[Full disclosure from the author: Andrew Upshaw is my son-in-law. He met my daughter Valerie when she came to support me at a Bassmaster Open tournament I competed in several years ago at Lake St. Clair. They married in 2013 and now live in Tulsa, Okla., with my 4-year-old grandson, Cain.
I sold my first article to Bassmaster Magazine in the early 1970s and have been a regular contributor to B.A.S.S. publications and to their website ever since. I am blessed and proud to be associated with B.A.S.S. and the wonderful people who make this organization the foundation for the sport we all love. I am thrilled that Andrew will be returning to the B.A.S.S. family, and I will be pulling for his success with no apologies.]
After eight years on the FLW Tour, Andrew Upshaw will be fishing the Eastern and Central Opens in 2020 with the goal of qualifying for the Bassmaster Elite Series. This will be a homecoming of sorts because Upshaw was the first Bassmaster Carhartt College Series champion to qualify for the Classic.
He finished 31st at the 2012 Red River Classic, which left him longing to come back.

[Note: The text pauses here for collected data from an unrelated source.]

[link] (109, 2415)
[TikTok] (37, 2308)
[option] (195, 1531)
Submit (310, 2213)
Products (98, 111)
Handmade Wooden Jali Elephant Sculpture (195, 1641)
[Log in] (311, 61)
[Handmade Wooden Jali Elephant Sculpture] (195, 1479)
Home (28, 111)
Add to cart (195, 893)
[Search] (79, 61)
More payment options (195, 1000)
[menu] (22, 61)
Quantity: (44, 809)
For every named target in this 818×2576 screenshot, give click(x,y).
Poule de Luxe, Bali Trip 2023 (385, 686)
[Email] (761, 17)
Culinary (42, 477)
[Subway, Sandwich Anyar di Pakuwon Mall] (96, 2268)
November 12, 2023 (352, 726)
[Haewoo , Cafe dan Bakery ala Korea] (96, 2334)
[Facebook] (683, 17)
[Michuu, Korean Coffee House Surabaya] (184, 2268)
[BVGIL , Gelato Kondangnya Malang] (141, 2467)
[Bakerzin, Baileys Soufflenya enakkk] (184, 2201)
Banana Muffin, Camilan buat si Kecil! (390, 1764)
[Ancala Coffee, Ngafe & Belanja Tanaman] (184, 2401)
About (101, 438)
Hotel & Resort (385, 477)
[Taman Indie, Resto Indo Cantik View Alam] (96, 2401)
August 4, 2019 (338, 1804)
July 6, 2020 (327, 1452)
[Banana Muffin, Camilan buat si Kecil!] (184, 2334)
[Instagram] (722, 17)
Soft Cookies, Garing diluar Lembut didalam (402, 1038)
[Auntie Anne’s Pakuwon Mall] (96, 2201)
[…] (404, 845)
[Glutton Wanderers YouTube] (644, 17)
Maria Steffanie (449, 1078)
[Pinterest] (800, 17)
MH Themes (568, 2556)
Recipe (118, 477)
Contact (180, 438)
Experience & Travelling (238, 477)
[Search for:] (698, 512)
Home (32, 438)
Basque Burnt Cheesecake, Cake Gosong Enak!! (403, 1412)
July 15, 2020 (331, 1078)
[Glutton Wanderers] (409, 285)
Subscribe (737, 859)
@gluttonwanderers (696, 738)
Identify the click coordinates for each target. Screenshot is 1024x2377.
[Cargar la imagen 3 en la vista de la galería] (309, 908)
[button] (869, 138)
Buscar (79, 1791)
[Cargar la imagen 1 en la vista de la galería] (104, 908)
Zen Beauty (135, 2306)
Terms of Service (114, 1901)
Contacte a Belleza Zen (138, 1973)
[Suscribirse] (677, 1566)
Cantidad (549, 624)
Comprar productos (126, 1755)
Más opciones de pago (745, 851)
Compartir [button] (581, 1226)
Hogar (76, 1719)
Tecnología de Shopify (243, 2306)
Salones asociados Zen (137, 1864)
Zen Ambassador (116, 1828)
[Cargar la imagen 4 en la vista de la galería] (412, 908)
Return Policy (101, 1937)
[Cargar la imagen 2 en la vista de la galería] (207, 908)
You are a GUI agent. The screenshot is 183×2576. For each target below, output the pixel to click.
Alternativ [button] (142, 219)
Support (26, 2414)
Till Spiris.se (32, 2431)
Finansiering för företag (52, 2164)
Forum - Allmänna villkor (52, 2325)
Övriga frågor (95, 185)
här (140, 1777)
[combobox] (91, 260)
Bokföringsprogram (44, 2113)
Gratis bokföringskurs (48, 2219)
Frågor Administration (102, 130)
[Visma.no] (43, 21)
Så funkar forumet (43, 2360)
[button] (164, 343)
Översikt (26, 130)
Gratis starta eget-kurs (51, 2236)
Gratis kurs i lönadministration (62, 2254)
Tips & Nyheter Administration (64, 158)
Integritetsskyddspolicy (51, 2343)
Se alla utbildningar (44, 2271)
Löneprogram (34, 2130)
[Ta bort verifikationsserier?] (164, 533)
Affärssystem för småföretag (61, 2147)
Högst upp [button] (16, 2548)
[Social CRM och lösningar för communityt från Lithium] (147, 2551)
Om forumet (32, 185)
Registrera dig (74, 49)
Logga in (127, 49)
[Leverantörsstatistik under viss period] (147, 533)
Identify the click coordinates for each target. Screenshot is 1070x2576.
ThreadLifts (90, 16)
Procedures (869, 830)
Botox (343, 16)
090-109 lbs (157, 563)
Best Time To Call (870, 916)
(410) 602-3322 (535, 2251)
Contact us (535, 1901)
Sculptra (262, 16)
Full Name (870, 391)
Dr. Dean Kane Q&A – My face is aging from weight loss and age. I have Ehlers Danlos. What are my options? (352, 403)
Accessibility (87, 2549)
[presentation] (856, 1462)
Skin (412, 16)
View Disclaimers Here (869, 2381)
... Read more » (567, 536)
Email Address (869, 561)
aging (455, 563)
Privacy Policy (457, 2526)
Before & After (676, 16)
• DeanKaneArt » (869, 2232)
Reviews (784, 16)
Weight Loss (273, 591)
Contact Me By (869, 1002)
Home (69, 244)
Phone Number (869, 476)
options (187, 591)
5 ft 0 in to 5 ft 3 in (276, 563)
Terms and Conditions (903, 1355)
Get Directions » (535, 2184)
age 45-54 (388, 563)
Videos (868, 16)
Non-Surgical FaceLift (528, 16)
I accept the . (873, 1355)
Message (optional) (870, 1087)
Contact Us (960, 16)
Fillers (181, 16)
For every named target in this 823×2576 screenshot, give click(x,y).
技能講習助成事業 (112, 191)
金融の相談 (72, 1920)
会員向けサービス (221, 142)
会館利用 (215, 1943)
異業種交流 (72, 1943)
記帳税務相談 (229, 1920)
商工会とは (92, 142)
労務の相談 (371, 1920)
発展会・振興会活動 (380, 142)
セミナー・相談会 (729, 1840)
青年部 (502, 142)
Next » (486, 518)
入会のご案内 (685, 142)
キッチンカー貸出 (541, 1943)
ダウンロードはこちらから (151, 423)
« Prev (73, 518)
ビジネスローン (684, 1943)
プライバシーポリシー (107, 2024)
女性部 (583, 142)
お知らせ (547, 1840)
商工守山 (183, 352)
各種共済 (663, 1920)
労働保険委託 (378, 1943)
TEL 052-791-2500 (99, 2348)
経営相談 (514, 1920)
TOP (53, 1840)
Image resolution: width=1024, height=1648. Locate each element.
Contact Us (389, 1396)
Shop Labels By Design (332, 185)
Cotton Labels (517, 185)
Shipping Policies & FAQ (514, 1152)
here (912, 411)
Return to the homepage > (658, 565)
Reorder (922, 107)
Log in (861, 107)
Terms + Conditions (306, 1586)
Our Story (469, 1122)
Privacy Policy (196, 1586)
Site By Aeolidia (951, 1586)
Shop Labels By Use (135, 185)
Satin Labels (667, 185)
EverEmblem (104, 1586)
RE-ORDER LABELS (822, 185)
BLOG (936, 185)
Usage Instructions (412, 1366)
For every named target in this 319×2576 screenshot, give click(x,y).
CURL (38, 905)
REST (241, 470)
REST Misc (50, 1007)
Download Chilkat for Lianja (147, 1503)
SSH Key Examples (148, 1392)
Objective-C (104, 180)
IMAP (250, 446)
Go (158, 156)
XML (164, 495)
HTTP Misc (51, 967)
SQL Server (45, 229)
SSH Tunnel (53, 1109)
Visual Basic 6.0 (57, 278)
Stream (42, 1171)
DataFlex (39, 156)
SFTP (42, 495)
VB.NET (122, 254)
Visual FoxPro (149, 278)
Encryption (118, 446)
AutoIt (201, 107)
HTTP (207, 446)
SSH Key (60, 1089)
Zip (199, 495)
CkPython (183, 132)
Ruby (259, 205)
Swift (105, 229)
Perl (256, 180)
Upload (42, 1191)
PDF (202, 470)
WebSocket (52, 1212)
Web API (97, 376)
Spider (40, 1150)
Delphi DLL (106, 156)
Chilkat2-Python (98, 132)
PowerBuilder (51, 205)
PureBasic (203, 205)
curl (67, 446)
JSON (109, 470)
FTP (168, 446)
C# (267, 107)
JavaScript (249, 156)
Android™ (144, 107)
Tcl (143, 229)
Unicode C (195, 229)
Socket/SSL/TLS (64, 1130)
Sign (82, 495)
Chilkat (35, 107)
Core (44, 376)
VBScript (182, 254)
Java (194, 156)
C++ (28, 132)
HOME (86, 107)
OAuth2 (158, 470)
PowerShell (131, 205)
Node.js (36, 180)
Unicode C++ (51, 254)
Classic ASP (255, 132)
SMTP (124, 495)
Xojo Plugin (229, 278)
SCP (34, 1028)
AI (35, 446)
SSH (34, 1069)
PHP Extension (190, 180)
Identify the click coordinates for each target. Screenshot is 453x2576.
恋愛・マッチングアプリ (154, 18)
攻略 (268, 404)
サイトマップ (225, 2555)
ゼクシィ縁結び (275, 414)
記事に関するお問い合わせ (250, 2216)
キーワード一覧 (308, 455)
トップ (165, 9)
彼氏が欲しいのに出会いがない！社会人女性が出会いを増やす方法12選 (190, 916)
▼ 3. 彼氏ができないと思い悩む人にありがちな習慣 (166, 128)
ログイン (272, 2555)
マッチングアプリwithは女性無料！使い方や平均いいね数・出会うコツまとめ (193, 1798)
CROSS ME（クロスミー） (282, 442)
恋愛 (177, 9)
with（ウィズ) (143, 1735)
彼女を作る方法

“I’ve competed in a number of championship events since then, but none of them compare to the Classic,” Upshaw said.
After the Red River Classic, Upshaw nearly qualified for the Elite Series via the Northern Opens in 2012. He finished 16th at the first Open on the James River and third at the next event on the Detroit River.
He was leading the AOY point standings after the first day of the third and final tournament of the series on Cayuga Lake. The following day he lost 18 bass, brought only one fish to the scales and fell short of qualifying for the Elite Series.
“That stunned me,” Upshaw said. “I knew I wasn’t ready at that point to compete on the Elites and be successful.”
That same year Upshaw qualified for the FLW Tour through what is now known as the Costa Series. Since then he has amassed nearly $500,000 in winnings and has qualified for the last three Forrest Wood Cup championships. It would have been four Cup appearances in a row had FLW not been sold and its format altered.
“I’ve spent eight years on the FLW Tour, honing my skills and working really hard to become a better fisherman,” Upshaw said.
In 2019 Upshaw won his first FLW Tour event at Lake Cherokee and the Costa Championship at Lake Cumberland. He appears ready to step up to the Elites. Of course, that means qualifying via the Bassmaster Opens, which is one of the tallest hurdles in this sport.
“FLW was a phenomenal home for me and they treated me extremely well,” Upshaw said. “But all that has changed since they were purchased. I’m young enough that I can have a long career on the Elites if I can get there. I’m going to put all my focus on the Opens. Undoubtedly, it will take everything I’ve got to make it.”
Upshaw’s decision to fish the Opens didn’t come easily. He struggled with it for weeks, discussed it with his wife and family and asked for guidance from above.
“I had to look two to three years into the future to see where I wanted to be,” Upshaw said. “I want to be on the Elite Series and win one of those blue trophies. I’ve dreamed of winning the Classic, the ultimate championship, since I was a kid. And, I’m glad to be going back to my roots, which is B.A.S.S."